Kyungmi Lee, MIT Postdoc, MIT-IBM Watson AI Lab
The MIT researchers developed this faster approach by using less-detailed information that could be estimated more quickly, rather than breaking down workloads into individual steps and emulating how each module inside a GPU is utilized one step at a time. Traditional emulation methods are impractical for operators who need to compare different algorithms or configurations to find the most energy-efficient approach, since a single emulation could take days to complete.
What Are Governments Doing to Optimize Data Center Power Use?

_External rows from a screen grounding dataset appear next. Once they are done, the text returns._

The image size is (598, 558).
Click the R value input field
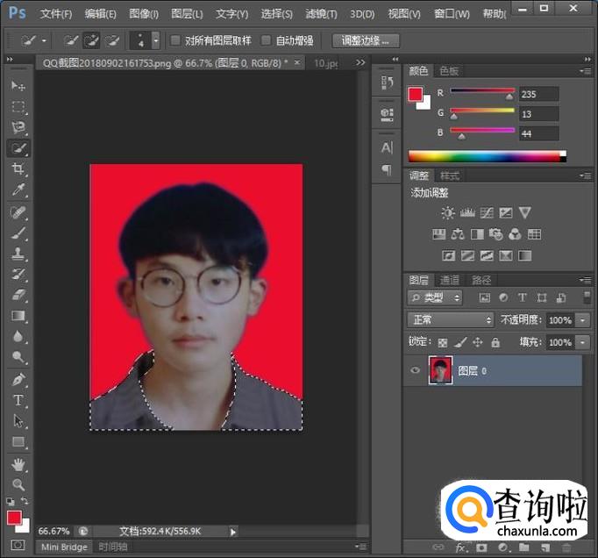click(x=538, y=95)
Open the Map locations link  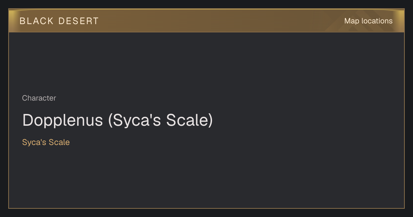point(368,21)
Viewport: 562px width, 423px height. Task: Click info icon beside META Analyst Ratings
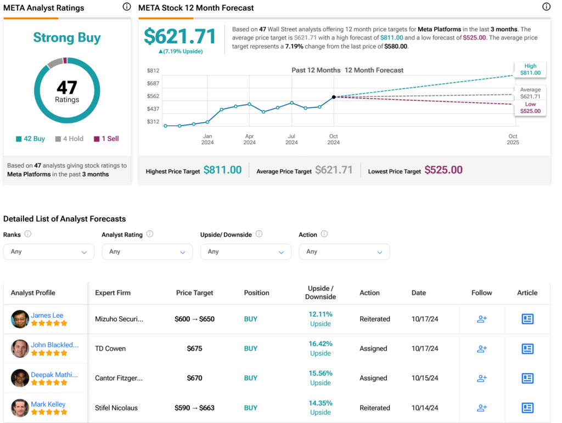(x=127, y=7)
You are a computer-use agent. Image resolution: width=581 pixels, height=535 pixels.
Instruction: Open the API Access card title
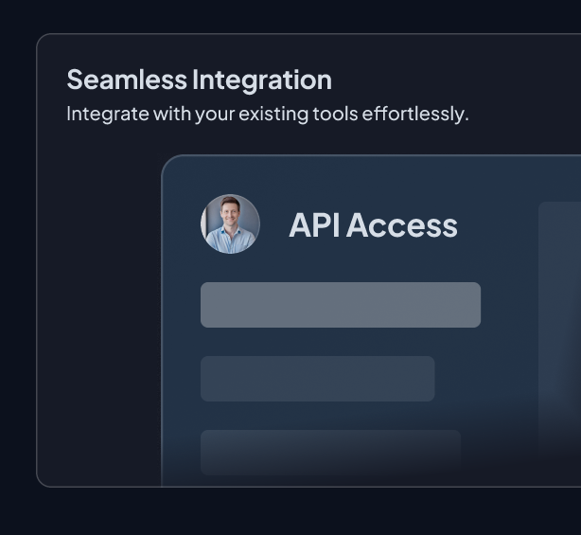pyautogui.click(x=373, y=225)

International efforts are also underway to reduce data center energy consumption. Japan's New Energy and Industrial Technology Development Organization (NEDO) selected Rakuten Mobile and KDDI Corporation for a research and development project aimed at reducing power consumption in mobile data centers. The project, titled "Development of Simultaneous Optimization Technology for Virtualized Base Stations and Computing Infrastructure," aims to reduce data center and radio access network (RAN) power consumption by approximately 40 percent by 2030.

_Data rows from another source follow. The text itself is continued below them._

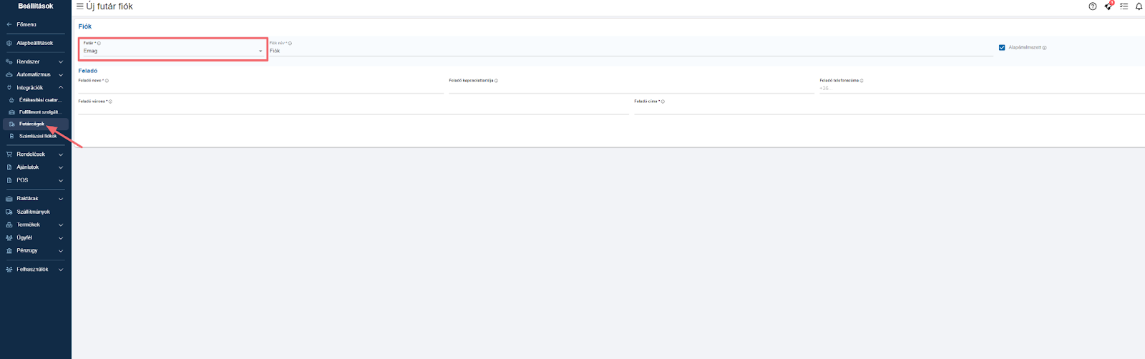Open the Futár dropdown showing Emag
The width and height of the screenshot is (1145, 359).
coord(172,51)
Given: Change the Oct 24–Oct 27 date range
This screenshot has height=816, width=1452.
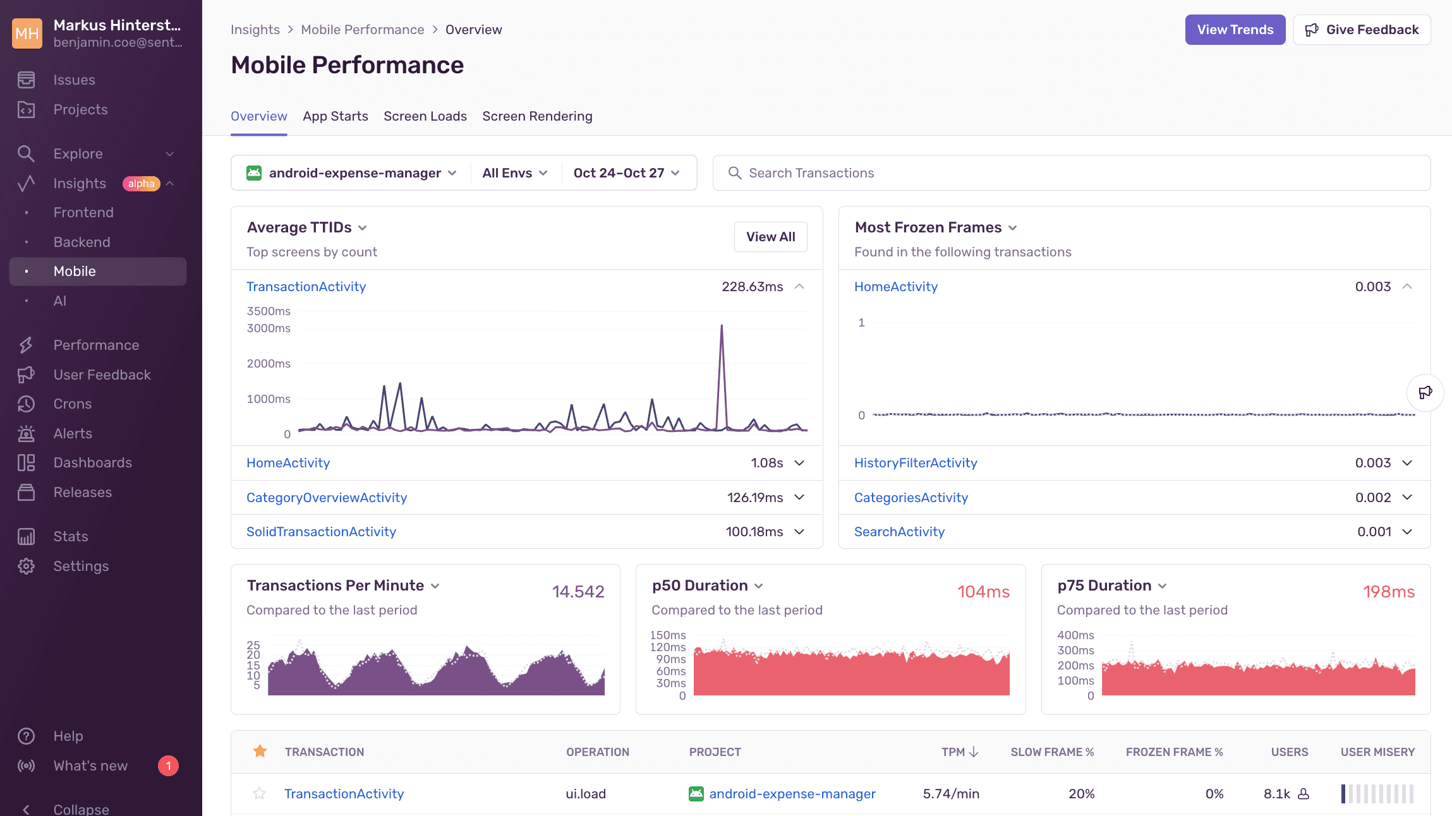Looking at the screenshot, I should tap(627, 172).
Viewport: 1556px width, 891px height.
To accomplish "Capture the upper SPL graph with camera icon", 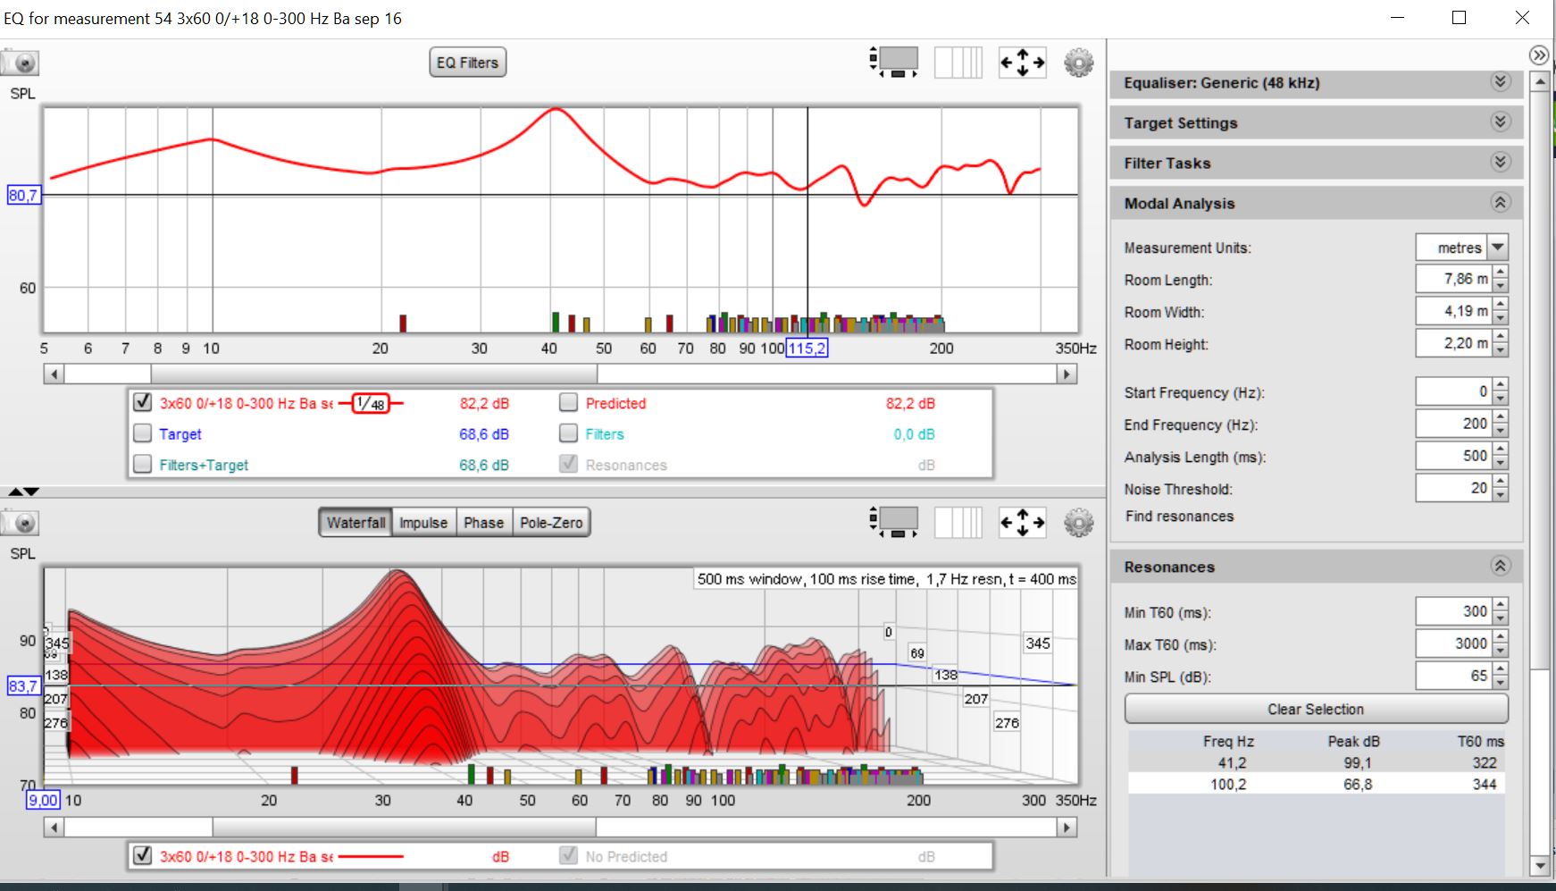I will coord(21,63).
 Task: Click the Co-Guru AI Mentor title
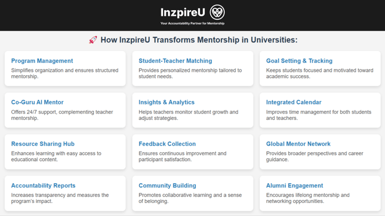pos(37,102)
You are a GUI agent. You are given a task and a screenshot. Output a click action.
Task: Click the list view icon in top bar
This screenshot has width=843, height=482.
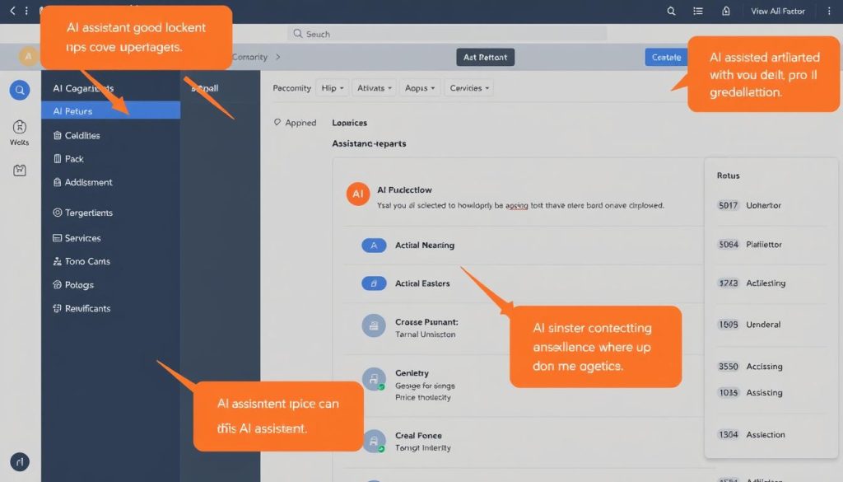pos(698,12)
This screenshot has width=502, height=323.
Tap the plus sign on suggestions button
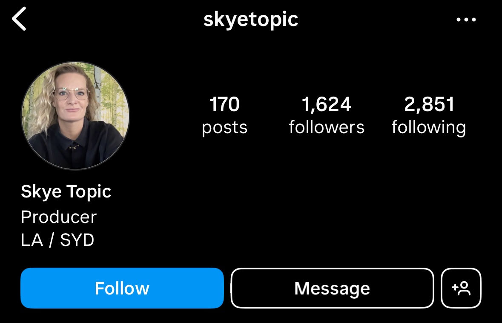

The collaborative initiative spans five key research domains designed to realize communication infrastructure that efficiently processes the immense computational load of AI and virtualized RAN processing while minimizing power consumption. These include virtualized network optimization to transition network equipment between GPU clusters to optical networking, AI-driven RAN optimization to achieve energy savings while maintaining mobile network quality, energy-efficient and compact cooling for computational infrastructure, enhanced security measures, and cooling solutions for ultra-high-performance GPUs in the 3000-watt thermal design power class.

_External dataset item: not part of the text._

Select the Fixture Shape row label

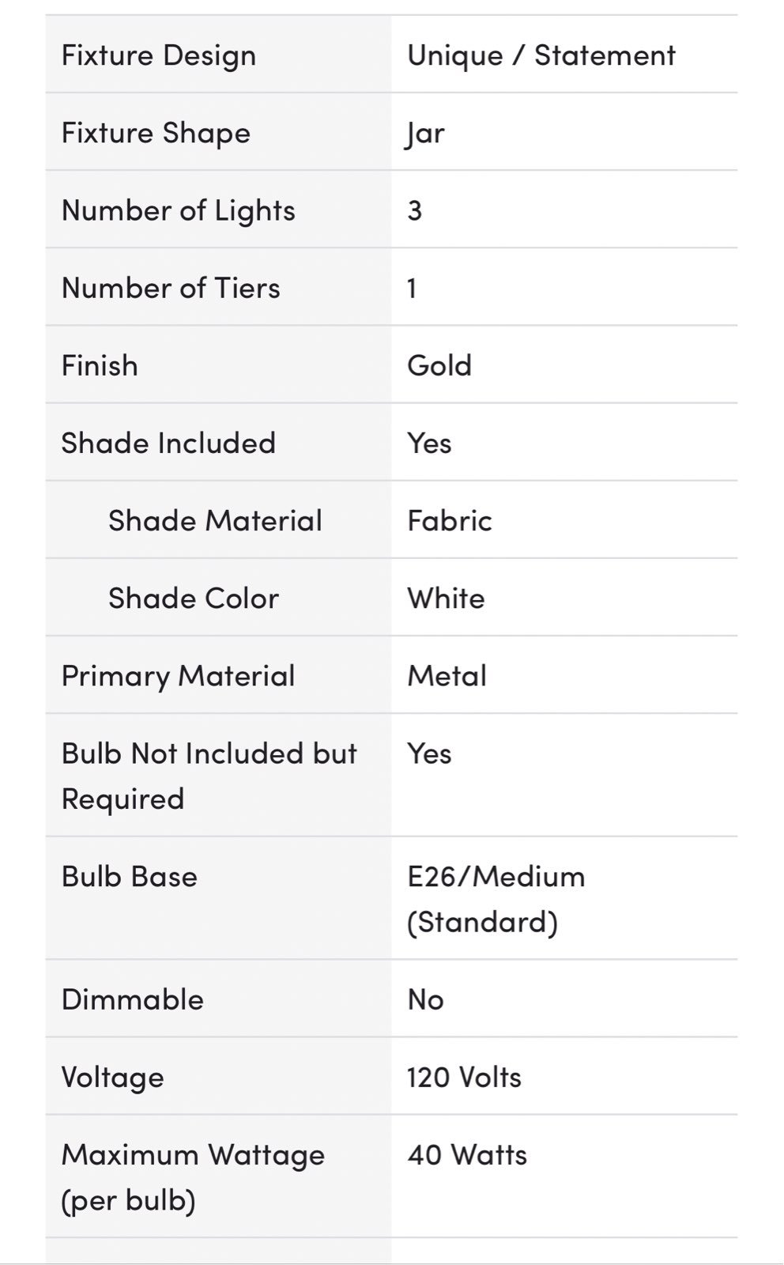(x=156, y=133)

The convergence of renewable energy innovation, faster power prediction tools, and government-backed infrastructure optimization projects reflects a growing recognition that AI's energy demands require coordinated solutions across multiple fronts. As data center electricity consumption continues to accelerate, the combination of nearshore wave energy systems enhanced by AI, rapid power estimation methods, and optimized cooling infrastructure could help ensure that artificial intelligence development remains sustainable.